• PROBLEM DETAILS:
Update the rows from the line with "Click the Name field info icon" through the end of the rows, replacing "dropdown" with "menu" and keeping everything else the same. Leave the pictures out of your answer.

[Data records]
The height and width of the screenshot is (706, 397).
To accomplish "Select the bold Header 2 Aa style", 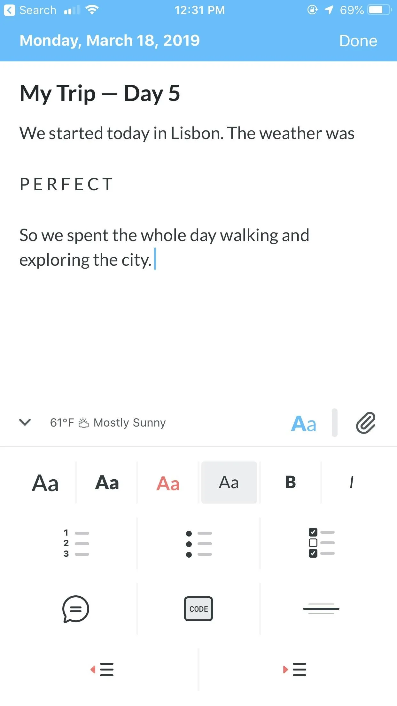I will pos(107,482).
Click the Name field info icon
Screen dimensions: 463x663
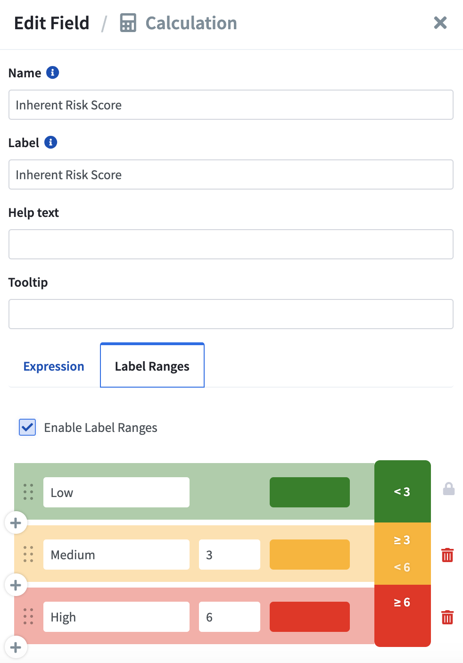[x=52, y=73]
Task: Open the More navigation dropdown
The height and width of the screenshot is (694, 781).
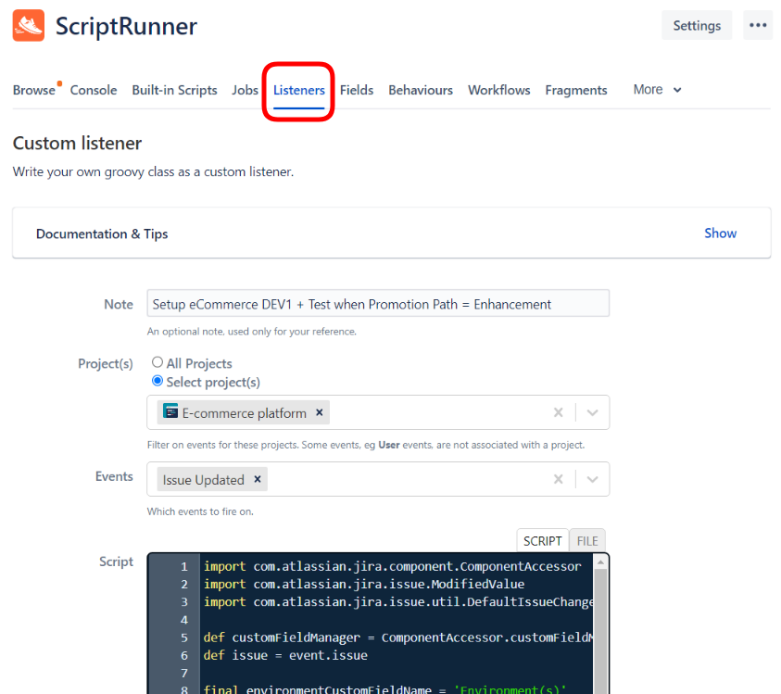Action: (657, 90)
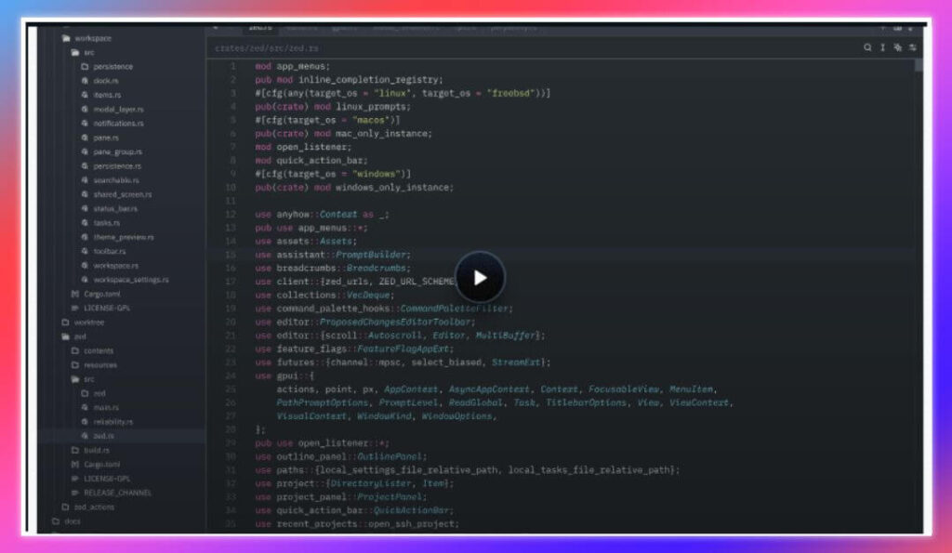The image size is (952, 553).
Task: Click the Rust icon beside reliability.rs
Action: pos(85,421)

• THE COMPLETED TASK:
Click the Name field info icon
Screen dimensions: 463x663
[x=52, y=73]
Task: Open the More navigation menu
The height and width of the screenshot is (694, 781).
Action: (657, 90)
The image size is (952, 553).
Task: Click the Rust icon beside reliability.rs
Action: pos(85,421)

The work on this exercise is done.